(Antes de empezar, debo admitir que soy incapaz de leer las novelas de Conrad, de puro aburridas. Aprecio más a Stevenson como personaje que como escritor, y de London prefiero con mucho las ocasionales adaptaciones de Carlos Giménez que los relatos originales. Con Kipling, en cambio, aún no acabo de aclararme. En fin, que lo mío no es la Aventura. Y sin embargo, la obra de Pratt consigue fascinarme casi siempre.
Especialmente, los distintos títulos por los que deambula el muy icónico Corto Maltés. Acaso por la solidez narrativa del veneciano, por su capacidad de crear personajes poderosos, enigmáticos, inolvidables. O por su condición de historietista nato, uno de los mejores que el medio ha dado en su historia.)
En su política de rescate de autores esenciales, Norma continúa lo que podríamos considerar la edición definitiva de los títulos de Hugo Pratt con un libro que no es, probablemente, su obra más redonda (a mi juicio, semejante galardón correspondería a Corto Maltés en Siberia), pero que sí constituye una pieza fundamental para comprender la evolución de su autor. Edición definitiva, por cierto, en la que se sustituye el brillante blanco y negro del original por un color de tonos desvaídos que, sin llegar a aportar nada al conjunto, tampoco molesta y entronca con el gusto de Pratt por la acuarela suelta y vagamente atmosférica.
Además, incluye un prólogo lleno de información prescindible que nos permitirá comprobar, si es que algún día reunimos suficiente ánimo para leerlo, que el autor veneciano sabía mucho de todo, y además se documentaba de manera exhaustiva, por si acaso. Información, creo yo, perfectamente irrelevante a la hora de disfrutar de la historieta.)
Verán, tengo una teoría en lo que a los tebeos de Corto Maltés se refiere. Para mí, en la trayectoria del mítico marinero se pueden distinguir dos etapas perfectamente diferenciadas. En la primera, que empezaría en La Balada del Mar Salado y continuaría con todas las historias cortas hasta culminar en su aventura más conseguida (insisto: Corto Maltés en Siberia), nos hallamos ante un Hugo Pratt respetuoso con sus mayores literarios, narrador aplicado y fabulador de aliento poderoso en cuyo trabajo se adivinan los ecos de Conrad y Kipling, de London, de todos los grandes del género. Son trabajos sólidos, apasionantes, de una eficacia incuestionable, y le valieron a su autor la consideración de crítica y público (más que merecida: hay algunas historias cortas, de las que luego se recopilaron en Las Célticas o Las Etiópicas, de una belleza que algún pedante calificaría de clásica).
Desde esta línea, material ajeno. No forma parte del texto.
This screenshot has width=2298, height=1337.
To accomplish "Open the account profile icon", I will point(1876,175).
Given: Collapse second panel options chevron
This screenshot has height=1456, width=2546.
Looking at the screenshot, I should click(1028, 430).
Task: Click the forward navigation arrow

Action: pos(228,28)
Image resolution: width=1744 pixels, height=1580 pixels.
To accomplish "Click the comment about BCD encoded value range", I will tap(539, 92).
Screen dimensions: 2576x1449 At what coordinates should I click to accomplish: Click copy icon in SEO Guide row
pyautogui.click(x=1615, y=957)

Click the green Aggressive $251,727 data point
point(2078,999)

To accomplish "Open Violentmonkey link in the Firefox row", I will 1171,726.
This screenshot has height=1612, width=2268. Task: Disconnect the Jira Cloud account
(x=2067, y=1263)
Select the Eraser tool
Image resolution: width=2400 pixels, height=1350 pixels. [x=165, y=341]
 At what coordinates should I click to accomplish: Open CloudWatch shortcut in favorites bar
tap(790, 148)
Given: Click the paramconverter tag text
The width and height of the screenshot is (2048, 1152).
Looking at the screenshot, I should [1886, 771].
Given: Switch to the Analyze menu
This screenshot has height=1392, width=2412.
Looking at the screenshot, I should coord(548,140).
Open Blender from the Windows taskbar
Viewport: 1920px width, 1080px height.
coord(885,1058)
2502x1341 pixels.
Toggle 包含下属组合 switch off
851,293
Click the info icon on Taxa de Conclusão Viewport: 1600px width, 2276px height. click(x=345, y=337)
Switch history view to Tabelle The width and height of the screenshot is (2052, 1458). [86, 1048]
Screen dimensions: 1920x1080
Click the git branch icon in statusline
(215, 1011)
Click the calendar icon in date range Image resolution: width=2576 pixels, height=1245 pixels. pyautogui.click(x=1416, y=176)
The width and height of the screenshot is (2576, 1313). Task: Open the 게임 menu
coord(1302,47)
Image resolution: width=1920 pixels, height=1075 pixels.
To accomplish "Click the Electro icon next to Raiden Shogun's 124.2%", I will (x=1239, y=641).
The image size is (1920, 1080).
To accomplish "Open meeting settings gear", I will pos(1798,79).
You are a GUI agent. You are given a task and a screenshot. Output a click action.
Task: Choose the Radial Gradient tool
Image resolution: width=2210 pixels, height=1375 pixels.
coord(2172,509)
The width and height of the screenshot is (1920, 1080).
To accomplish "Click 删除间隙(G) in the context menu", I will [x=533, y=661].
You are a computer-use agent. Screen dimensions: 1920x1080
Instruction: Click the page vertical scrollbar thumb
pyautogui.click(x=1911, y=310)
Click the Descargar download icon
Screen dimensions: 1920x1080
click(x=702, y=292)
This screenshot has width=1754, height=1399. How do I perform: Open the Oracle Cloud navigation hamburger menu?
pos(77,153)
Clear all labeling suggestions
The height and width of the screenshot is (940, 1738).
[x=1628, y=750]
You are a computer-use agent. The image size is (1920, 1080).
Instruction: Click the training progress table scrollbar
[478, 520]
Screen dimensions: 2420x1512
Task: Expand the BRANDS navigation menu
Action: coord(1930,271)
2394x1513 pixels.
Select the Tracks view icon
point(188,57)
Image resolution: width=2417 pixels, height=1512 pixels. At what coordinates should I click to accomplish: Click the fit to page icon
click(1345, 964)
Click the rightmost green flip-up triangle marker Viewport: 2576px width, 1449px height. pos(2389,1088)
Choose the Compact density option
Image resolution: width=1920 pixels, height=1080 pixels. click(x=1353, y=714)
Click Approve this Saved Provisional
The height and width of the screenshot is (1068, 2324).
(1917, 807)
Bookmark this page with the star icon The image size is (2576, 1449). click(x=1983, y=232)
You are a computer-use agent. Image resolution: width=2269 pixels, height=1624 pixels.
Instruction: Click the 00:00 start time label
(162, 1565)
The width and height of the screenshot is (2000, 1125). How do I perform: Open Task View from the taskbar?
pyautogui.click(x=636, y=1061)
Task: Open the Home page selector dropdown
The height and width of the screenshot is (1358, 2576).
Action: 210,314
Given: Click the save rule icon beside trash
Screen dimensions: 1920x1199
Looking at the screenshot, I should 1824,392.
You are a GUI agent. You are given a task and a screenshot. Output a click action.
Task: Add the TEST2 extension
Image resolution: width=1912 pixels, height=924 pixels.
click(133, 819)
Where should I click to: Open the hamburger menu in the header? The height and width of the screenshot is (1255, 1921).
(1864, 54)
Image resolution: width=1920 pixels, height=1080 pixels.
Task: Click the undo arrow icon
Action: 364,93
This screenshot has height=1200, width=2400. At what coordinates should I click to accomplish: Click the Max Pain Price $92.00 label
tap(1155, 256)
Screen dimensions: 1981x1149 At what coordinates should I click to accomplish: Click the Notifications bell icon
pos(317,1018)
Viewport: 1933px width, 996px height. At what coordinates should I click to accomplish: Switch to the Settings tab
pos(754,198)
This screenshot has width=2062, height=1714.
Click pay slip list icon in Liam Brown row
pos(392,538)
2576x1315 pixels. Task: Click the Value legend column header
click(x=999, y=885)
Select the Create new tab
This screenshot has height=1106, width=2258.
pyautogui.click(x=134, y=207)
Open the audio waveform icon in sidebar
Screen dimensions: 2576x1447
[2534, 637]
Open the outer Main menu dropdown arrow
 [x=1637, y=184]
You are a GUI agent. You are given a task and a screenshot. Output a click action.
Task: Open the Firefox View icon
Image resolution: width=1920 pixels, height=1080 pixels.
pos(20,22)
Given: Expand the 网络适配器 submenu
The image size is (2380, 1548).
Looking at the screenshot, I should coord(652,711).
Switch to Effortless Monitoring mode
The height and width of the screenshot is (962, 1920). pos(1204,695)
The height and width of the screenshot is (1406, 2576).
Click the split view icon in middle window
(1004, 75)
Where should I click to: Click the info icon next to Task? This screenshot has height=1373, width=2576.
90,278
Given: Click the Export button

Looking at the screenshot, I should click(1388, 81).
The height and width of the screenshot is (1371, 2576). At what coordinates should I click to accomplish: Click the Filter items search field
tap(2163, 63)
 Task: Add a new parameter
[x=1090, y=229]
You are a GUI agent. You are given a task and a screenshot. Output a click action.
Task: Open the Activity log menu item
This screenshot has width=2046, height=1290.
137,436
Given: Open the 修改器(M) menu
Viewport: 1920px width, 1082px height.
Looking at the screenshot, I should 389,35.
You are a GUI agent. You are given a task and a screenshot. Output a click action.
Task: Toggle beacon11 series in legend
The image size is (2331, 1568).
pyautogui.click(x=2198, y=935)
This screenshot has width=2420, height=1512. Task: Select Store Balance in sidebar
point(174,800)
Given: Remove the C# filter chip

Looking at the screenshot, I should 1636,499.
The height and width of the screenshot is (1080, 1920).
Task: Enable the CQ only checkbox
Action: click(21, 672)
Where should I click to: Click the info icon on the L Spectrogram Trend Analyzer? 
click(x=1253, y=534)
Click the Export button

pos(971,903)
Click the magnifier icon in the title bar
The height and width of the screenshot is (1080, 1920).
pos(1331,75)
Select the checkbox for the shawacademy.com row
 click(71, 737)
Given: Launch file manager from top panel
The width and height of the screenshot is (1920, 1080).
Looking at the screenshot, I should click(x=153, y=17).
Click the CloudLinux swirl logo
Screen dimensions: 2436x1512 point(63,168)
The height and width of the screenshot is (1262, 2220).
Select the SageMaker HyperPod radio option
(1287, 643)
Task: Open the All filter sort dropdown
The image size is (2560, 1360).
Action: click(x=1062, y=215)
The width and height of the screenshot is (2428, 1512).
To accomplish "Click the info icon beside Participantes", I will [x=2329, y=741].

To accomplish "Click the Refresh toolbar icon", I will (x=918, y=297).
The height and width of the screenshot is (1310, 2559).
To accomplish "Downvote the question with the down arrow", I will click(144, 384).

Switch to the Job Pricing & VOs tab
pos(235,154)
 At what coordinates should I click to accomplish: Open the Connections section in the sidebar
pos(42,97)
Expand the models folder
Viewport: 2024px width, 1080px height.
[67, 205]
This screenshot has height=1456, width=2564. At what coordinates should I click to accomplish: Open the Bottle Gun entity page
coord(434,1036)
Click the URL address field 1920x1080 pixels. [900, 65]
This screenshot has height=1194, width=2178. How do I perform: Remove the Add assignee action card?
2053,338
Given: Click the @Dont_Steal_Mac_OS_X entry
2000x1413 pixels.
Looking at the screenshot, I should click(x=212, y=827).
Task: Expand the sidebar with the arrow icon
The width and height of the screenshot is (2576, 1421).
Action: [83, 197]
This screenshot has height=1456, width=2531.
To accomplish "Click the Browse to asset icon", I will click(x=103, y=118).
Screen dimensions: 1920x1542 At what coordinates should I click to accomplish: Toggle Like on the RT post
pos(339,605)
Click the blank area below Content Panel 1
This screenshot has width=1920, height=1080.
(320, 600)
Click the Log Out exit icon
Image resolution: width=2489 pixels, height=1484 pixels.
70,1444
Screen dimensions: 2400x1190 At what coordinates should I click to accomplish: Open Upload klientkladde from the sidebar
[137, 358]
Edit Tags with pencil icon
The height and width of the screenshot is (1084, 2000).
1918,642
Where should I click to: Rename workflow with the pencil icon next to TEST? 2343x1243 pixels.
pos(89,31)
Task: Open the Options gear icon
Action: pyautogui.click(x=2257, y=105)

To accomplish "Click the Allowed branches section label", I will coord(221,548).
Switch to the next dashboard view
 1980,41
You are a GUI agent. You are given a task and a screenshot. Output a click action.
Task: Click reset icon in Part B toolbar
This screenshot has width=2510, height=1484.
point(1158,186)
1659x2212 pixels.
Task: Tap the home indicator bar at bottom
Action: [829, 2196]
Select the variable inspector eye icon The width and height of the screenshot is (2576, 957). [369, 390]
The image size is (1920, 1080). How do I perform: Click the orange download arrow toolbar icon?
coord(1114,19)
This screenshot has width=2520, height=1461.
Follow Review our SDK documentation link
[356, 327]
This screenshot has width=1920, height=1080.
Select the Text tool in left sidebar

Fábula de Venecia y La Casa Dorada de Samarcanda inauguran una segunda etapa (para mí, más interesante) en la que la Aventura se intelectualiza, los personajes se transforman en iconos autoconscientes y el autor transita sendas paralelas a las recorridas por Umberto Eco en sus novelas.
Quizá hayamos perdido un cierto aliento épico, una manera de poetizar, pero tenemos a cambio el placer del juego, la autorreterencia, el distanciamiento irónico, la reflexión en torno a las claves del género (y las claves, también, de la vida, del ser humano). Y recuperamos a un dibujante que regresa a la mancha, que limpia su trazo hasta lo esencial en un equilibrio hermosísimo, de ecos orientales. Las páginas de Fábula de Venecia son, en este sentido, reveladoras. (Será, sin embargo, en Mu donde Pratt conseguirá cuajar de manera definitiva la manera de hacer de esta segunda época.)
En lo que al álbum en sí mismo respecta, y si dejamos de lado disquisiciones estilísticas y semióticas, ¿qué decir? Un Corto Maltés irónico y sagaz como siempre, misterios y templarios en las calles de una Venecia llena de enigmas y de gatos, de pozos mágicos, de mujeres hermosas, de aventuras, de sombras... La búsqueda de la Clavícula de Salomón como excusa para darnos un paseo por una ciudad mítica, por sus canales mohosos, por sus noches de magia y musgo. Y, como siempre, una mujer, una bruja, alguien que acecha en la sombra, viejos amigos... Corto Maltés, en suma: Hugo Pratt. (Un libro, un autor, por si no ha quedado claro, imprescindibles.)